Electronic – SMBus pull-up resistor value

i2cpicpullupresistorssmbus

Hello I need to communicate with a device using SMBus. However, I could not choose correct value for pull up resistors. Vdd is 4.9V and I use SMBus. In same conditions for I2C communications I used 2k ohm resistors and it worked, but I am not sure the proper value for SMBus. Any ideas?

In its datasheet it says this one, but I could not understand it totally. I think it says for 5 V I need 15 k resistors. However, if I use 20 k resistors with 4.9V Vdd, would it also work?

This quote is from "Application Note: Implementing The SMBus Interface For Use With Bren-Tronics Batteries":

PULL-UP REQUIREMENTS

One of the features of SMBus is its ability to interface systems with different supply voltages, through its implementation of an open-drain interface with absolute (as opposed to ratiometric, relative to the supply voltage, like I2C) high/low voltage thresholds. Vih of the SMBus interface is 2.1V; the upper bound of logic-high voltage is 5.5V – facilitating operation with 3.V/3.3V/5V logic. The pull-up devices for the open drain interface (one for each line – clock and data) are simply connected to the supply voltage in the host system.

The “letter of the law” in SMBus is that the “steady-state” output-low current (Iol) must be limited to 350 microamperes or less. This translates into pull-up resistors of 15K ohms in a 5V system, for the simplest of SMBus interfaces.
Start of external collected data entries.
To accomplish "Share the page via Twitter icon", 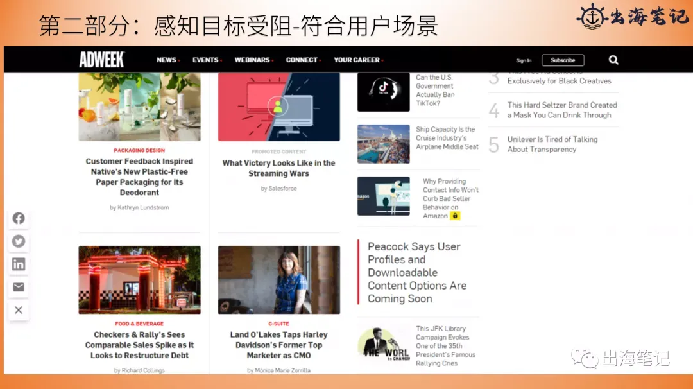I will (19, 241).
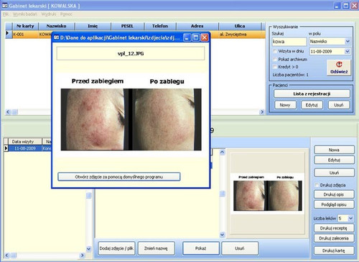Click the Odśwież refresh icon button

pyautogui.click(x=339, y=68)
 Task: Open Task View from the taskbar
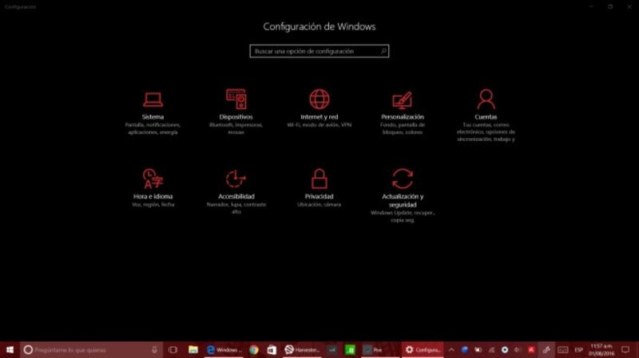click(x=173, y=349)
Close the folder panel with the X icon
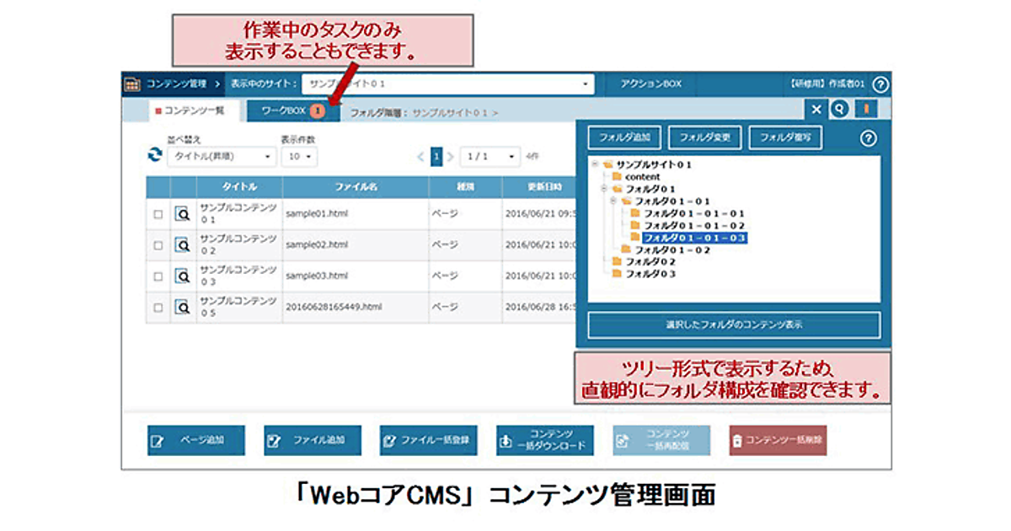 point(816,110)
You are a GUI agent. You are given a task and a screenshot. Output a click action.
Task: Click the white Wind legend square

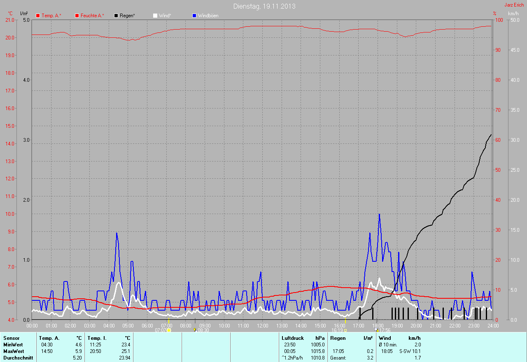click(x=155, y=16)
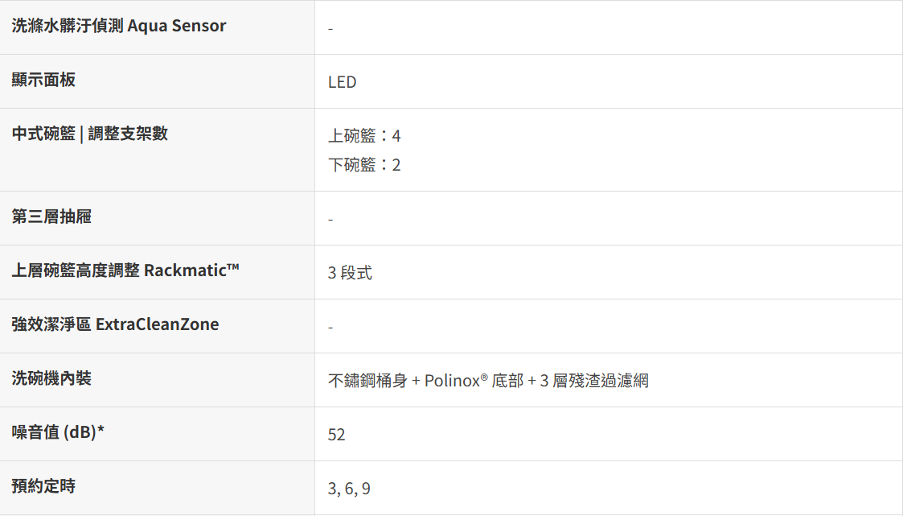Image resolution: width=903 pixels, height=516 pixels.
Task: Click the LED display panel value
Action: point(342,82)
However, the stray capacitances present in wiring and/or ESD/EMI-suppression devices of bus-connected devices can sometimes extend rise times beyond the 1.0 microsecond specification limit if resistive pull-ups that comply with the Iol limit are used.

There are a number of options that can be used to address these limitations.
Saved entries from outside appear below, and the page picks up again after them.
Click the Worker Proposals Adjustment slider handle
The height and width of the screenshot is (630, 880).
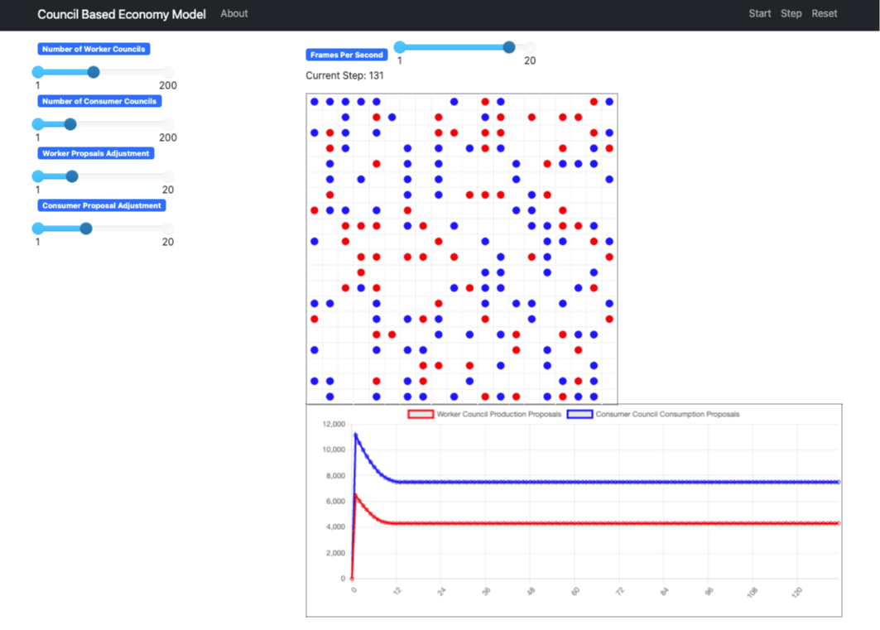point(72,176)
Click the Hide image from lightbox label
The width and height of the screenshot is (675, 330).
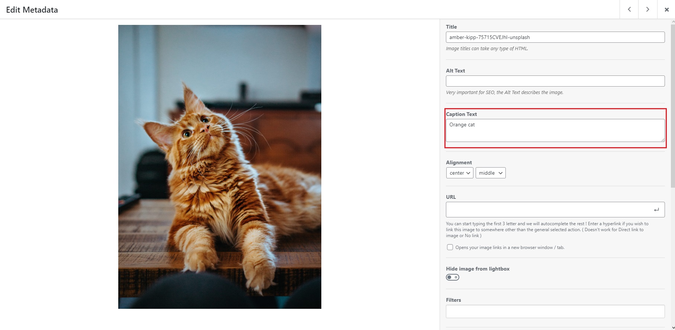click(478, 269)
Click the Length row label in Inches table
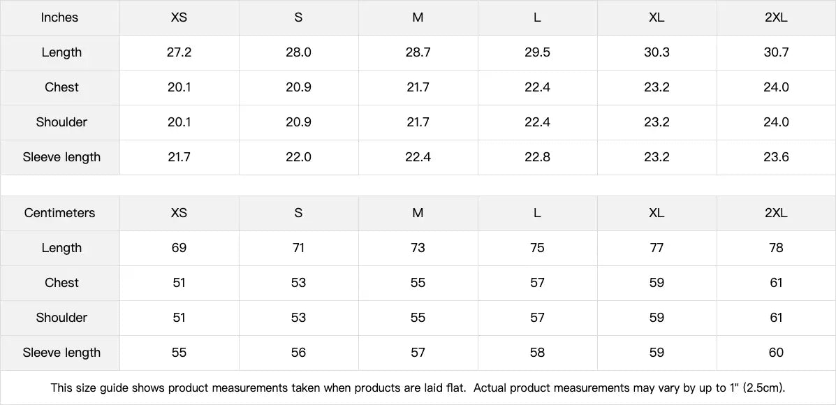This screenshot has width=836, height=405. click(x=61, y=52)

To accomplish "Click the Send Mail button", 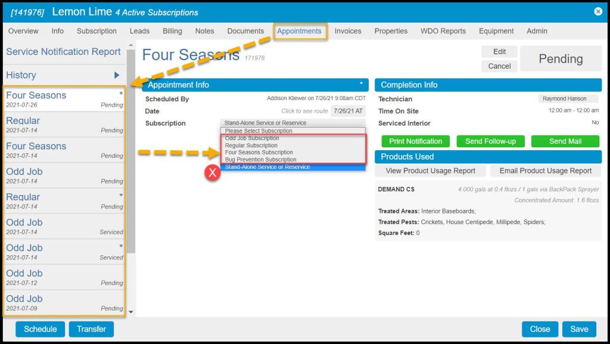I will [565, 141].
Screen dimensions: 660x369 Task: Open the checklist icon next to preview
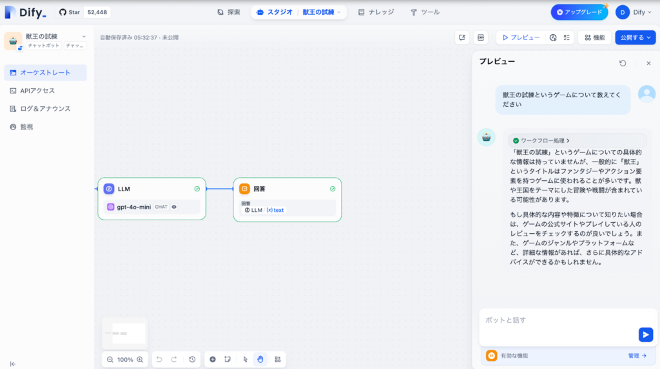567,37
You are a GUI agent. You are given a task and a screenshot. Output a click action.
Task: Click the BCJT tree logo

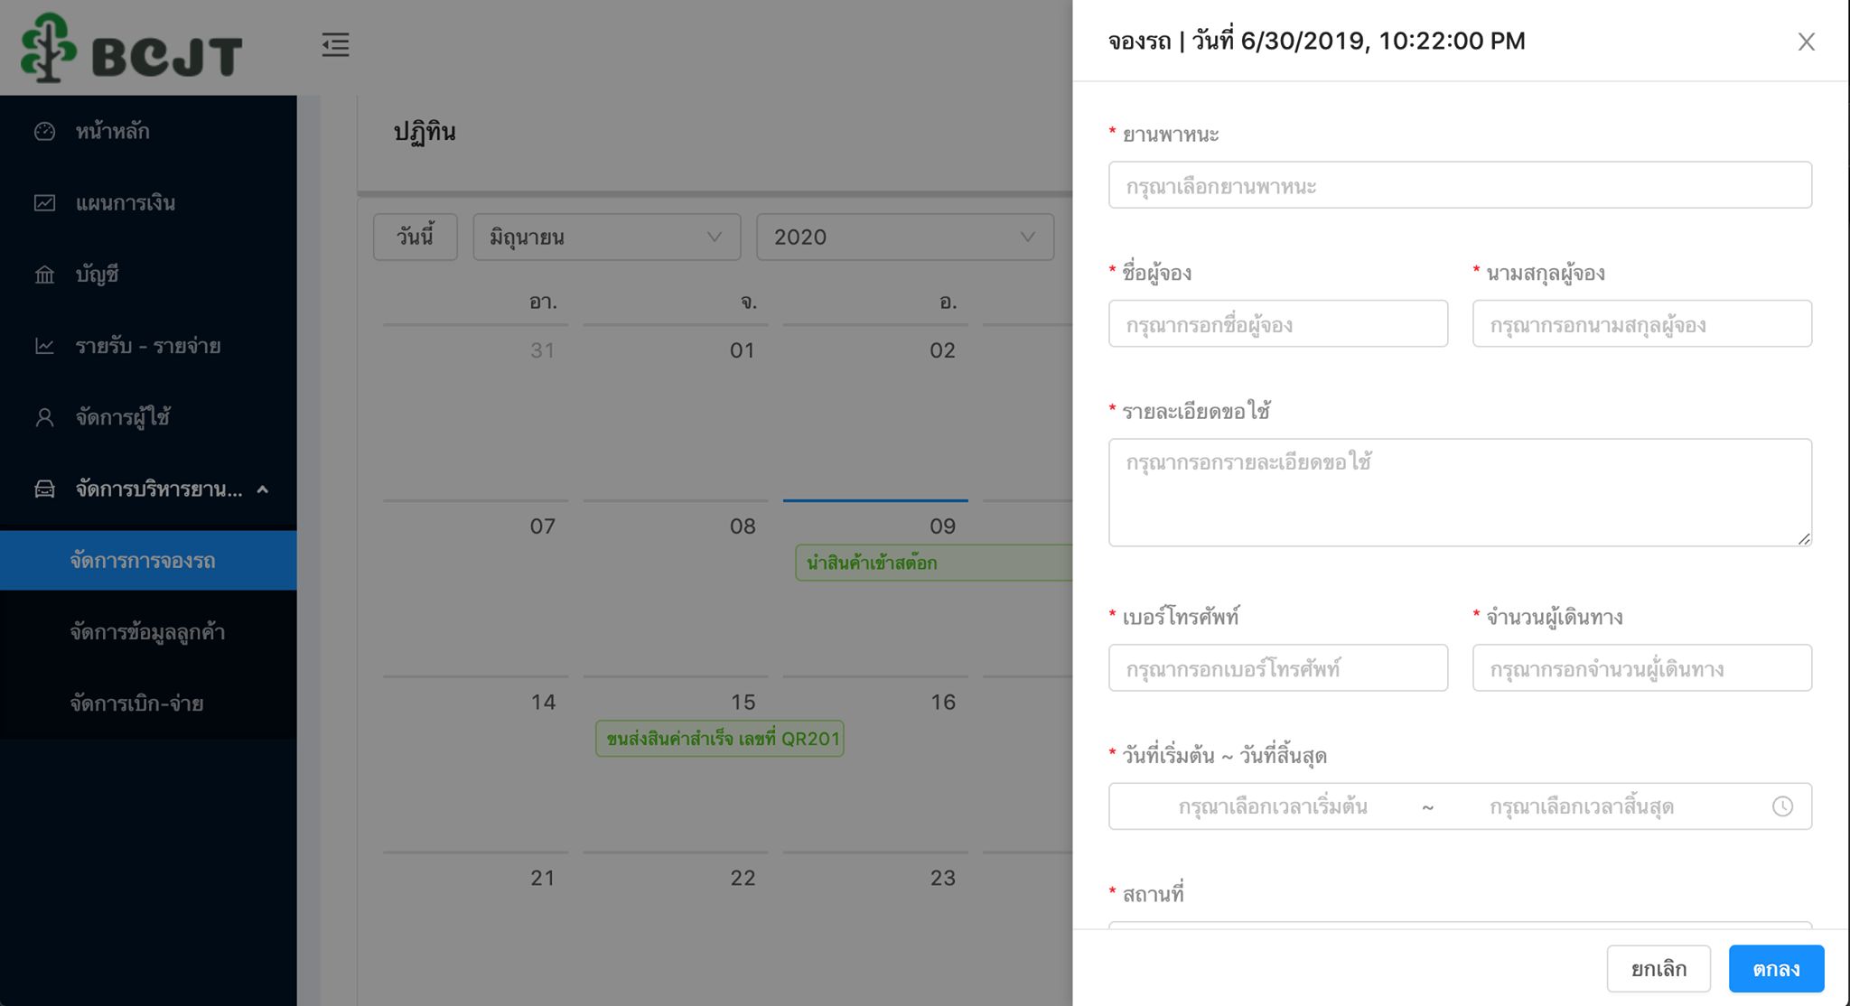coord(49,48)
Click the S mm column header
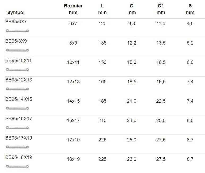 coord(190,9)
Active pull-up devices, that provide higher dynamic current during the low-to-high transition while maintaining the steady-state limit elsewhere, can be implemented as shown in Figure 2.3 of the specification.

A simpler approach is to use lower-value resistive pull-ups, if currents higher than the Iol limit can be tolerated by ALL bus-connected devices (present and future) without violating the 0.8Vdc Vil specification limit. This is often the case, as this is a technique frequently used in commercial system designs. In this regard, Bren-Tronics batteries go beyond the specification, with the ability to sink SMBus current at levels up to 700 microamperes or more.

Best Answer

12k Ohm pull-up, let's the SMBus of a BT70791 operate fine.

I've tried with changing Pull-up voltage from 2.5V all the way to 5.5V

So as a start with only 1 battery you will get ack from SMBus slave with any voltage above 2.5V and 12Kohm pull-up resistance.(In case you are using BrenTronics) Considering they can sink 700mA or more. you can get away with an even lower Pull-up resistance and the Battery will still be able to pull the line "low".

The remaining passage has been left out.